The Mu'tasim Division (فرقة المُعتصم), formerly the Mutasim Brigade (لواء المعتصم), was a Free Syrian Army faction active in the northern Aleppo Governorate, based in the town of Mare'.

==Ideology==
The Mu'tasim Division supports the political Syrian peace process. However, it opposes the U.S.–Russia peace proposals on Syria. The commander of the group has called for "freedom and justice", which led to tensions between him and the al-Nusra Front, seeing him as a threat to al-Nusra's project. The Mu'tasim Division has criticised al-Nusra for “attacking rebel factions, stealing weapons of the Mujahideen, cutting roads, seizing headquarters, refusing to respect Shariah practices, and tarnishing the reputation of the sons and leaders of the revolution.”

==History==
The group's commander, Lieutenant Colonel Muhammad Hassan Khalil, was originally a rebel commander in Jabal al-Akrad, Latakia Governorate. However, in 2015 he was forced out of Latakia by the al-Nusra Front after tensions between the two groups. His group then moved to Aleppo.

In April 2016 the group participated in the Northern Aleppo offensive (March–June 2016), along with the Sham Legion and the Sultan Murad Division, driving vehicles from Doudiyan toward ISIL positions in al-Rai and capturing eight villages in the way.

In June the group formed an alliance with the Descendants of Saladin Brigade and six other rebel groups in Mare' after breaking an ISIL siege on the town.

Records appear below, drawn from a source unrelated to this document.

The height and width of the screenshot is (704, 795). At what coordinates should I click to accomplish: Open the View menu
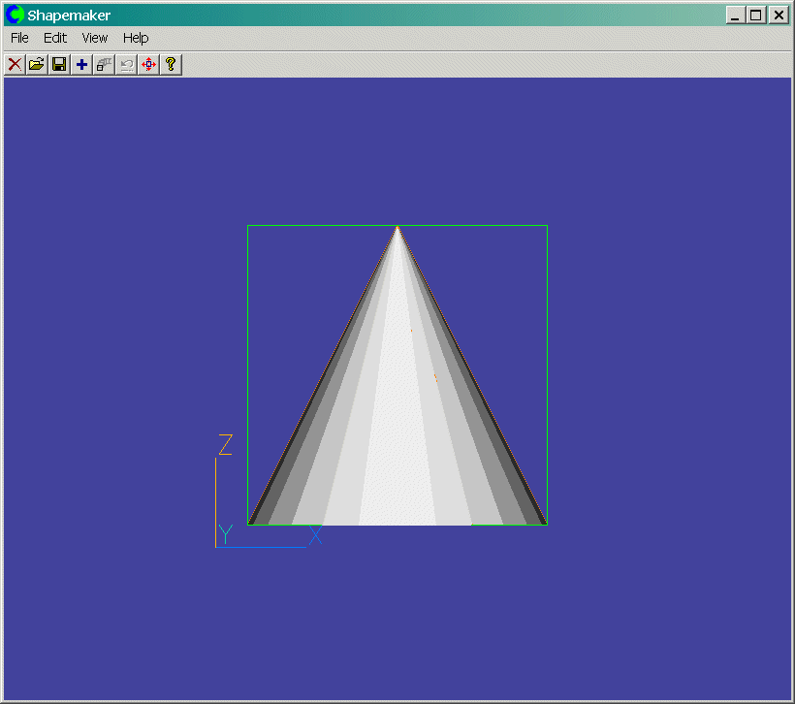94,38
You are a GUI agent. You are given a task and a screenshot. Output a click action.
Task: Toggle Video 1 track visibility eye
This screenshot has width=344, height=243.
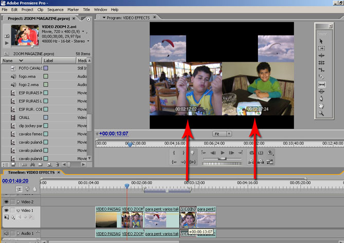6,211
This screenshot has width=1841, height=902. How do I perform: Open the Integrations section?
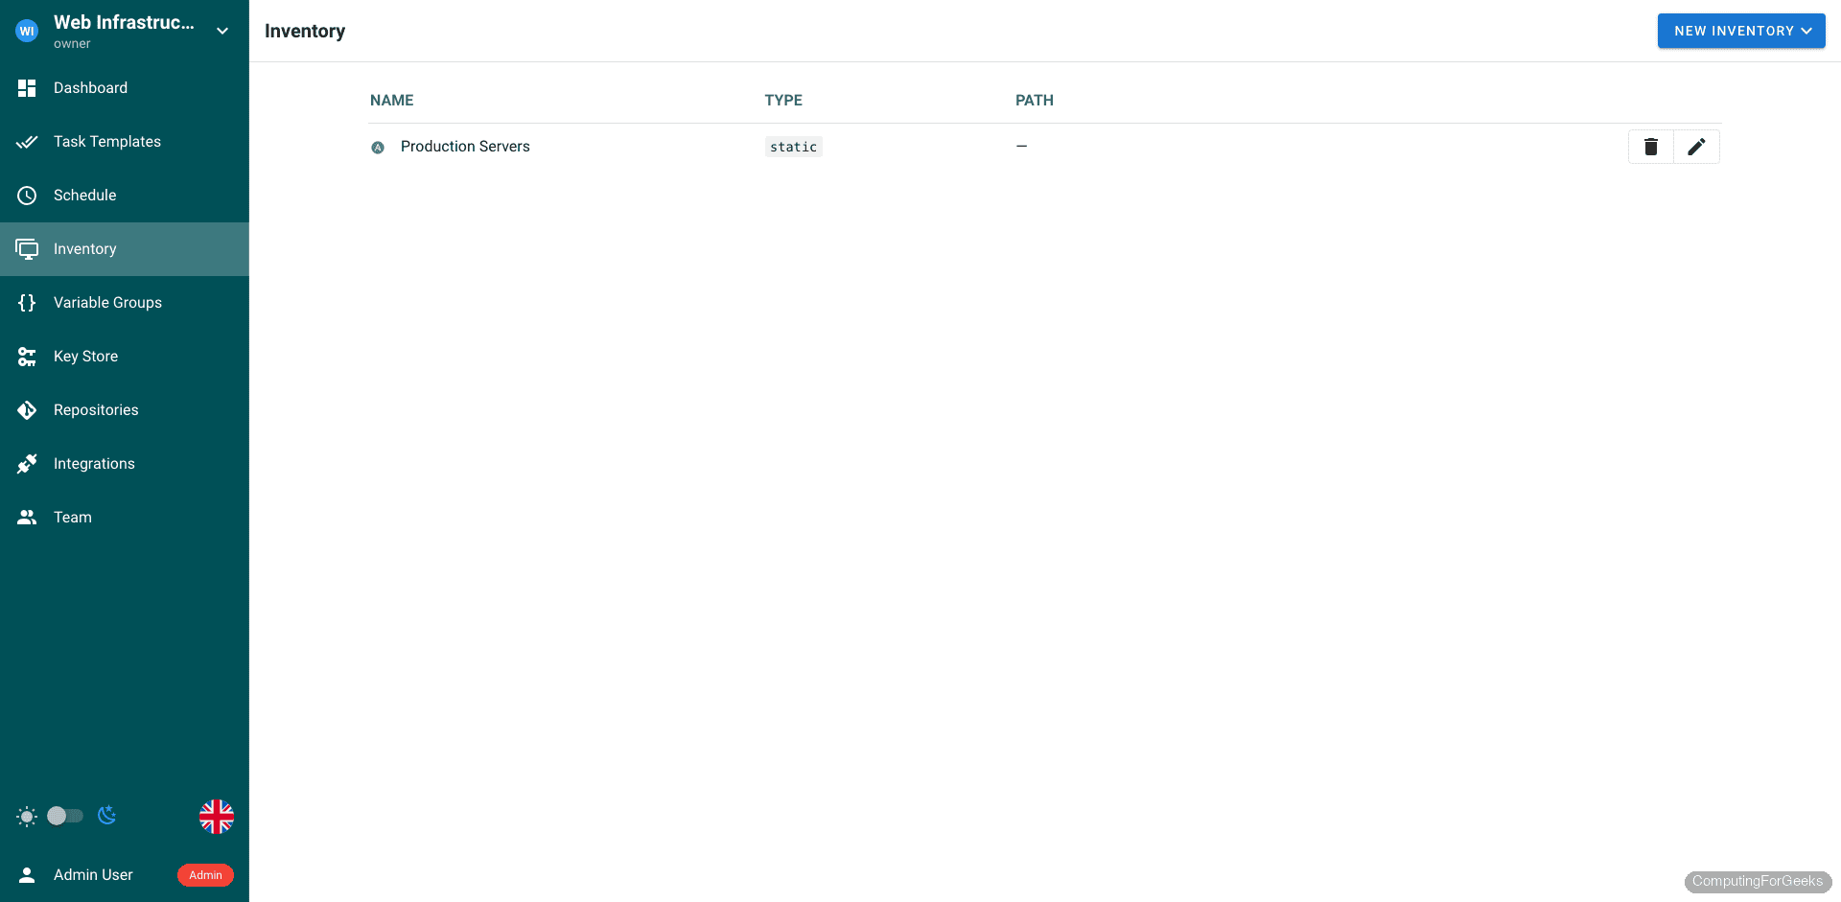tap(94, 463)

The new coalition claims to have 1,500 fighters under a unified military command and established contact with the rival Syrian Democratic Forces. Later that month, Muhammad Hassan Khalil was kidnapped in Mare'. The Mu'tasim Brigade accused Major General Dara Aza, former commander of rebels in Mare', and al-Nusra Front of carrying out the abduction.

In August and September the Mu'tasim Brigade participated in Operation Euphrates Shield which captured Jarabulus and al-Rai.

On 12 April 2017, 100 new fighters of the Mu'tasim Brigade graduated after they completed training in a camp near Mare', bringing the total number of members in the group to 1,000, according to one of its commanders.

On 29 June 2017, Awad Abu Saqr, a military commander in the Mu'tasim Brigade, defected to the Syrian Democratic Forces.

On 25 April 2018, the Mu'tasim Brigade withdraw its recognition of the National Coalition for Syrian Revolutionary and Opposition Forces due to the National Coalition's inability to make national decisions. The group's decision came hours after George Sabra, Suheir Atassi, and Khaled Khoja resigned from the National Coalition.

On 12 May 2018, commanders of Jaysh al-Islam and al-Rahman Legion, who frequently fought until they were defeated in eastern Ghouta and transferred to northern Aleppo, met in the Mu'tasim Brigade's headquarters and pledged not to continue fighting each other. Syrian Interim Government head Jawad Abu Hatab also attended the meeting.

Fighting broke out between the group's head, Al-Mutasim Abbas, his brother, Ahmed Abbas, and other members of the leadership (including Mustafa Sejiri, Al-Farouq Abu Bakr and Muhammad Al-Daher) at an April 2024 meeting in which Ahmed Abbas was killed. Sejiri, Abu Bakr, Al-Daher and Jamil Lala, the military police director, were all confirmed arrested.

On 17 August 2025, the group's prominent leader, Alaa al-Din Ayoub (known as "Al-Farouq Abu Bakr"), was assassinated in Azaz.

Although the Mu'tasim Division, as part of the Syrian National Army, has been under the jurisdiction of the Syrian caretaker government since January 2025, there have been reports of its commanders extorting money in Afrin since then.